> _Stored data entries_

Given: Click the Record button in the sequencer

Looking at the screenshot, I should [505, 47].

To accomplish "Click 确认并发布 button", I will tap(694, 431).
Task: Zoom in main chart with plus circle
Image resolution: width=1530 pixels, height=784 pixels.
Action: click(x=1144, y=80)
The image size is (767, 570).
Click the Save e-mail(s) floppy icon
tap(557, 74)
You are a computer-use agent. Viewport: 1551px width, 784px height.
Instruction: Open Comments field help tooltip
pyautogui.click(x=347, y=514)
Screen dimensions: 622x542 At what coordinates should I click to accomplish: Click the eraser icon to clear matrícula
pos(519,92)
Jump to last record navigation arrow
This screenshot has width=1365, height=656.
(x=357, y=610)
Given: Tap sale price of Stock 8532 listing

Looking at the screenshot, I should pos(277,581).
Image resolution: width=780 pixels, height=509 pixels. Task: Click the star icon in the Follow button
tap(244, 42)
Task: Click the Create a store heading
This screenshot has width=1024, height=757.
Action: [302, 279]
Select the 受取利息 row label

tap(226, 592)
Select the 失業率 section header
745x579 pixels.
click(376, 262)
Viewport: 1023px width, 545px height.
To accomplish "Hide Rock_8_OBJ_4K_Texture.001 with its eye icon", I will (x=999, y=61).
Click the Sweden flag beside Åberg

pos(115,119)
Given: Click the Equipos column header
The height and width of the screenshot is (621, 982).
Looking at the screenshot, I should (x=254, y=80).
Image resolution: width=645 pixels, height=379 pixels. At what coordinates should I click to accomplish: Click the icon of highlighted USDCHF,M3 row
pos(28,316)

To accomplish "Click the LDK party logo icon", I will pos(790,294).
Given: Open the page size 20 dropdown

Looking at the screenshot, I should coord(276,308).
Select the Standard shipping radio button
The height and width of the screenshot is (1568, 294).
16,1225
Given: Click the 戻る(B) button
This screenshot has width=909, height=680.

> _REQUIREMENT_
Print only these lines, please. They run from the start of the entries above to the line containing "Task: Zoom in main chart with plus circle", both ends included, and must match exactly.

> _TASK RESPONSE_
Given: Click the Record button in the sequencer

Looking at the screenshot, I should [505, 47].

To accomplish "Click 确认并发布 button", I will tap(694, 431).
Task: Zoom in main chart with plus circle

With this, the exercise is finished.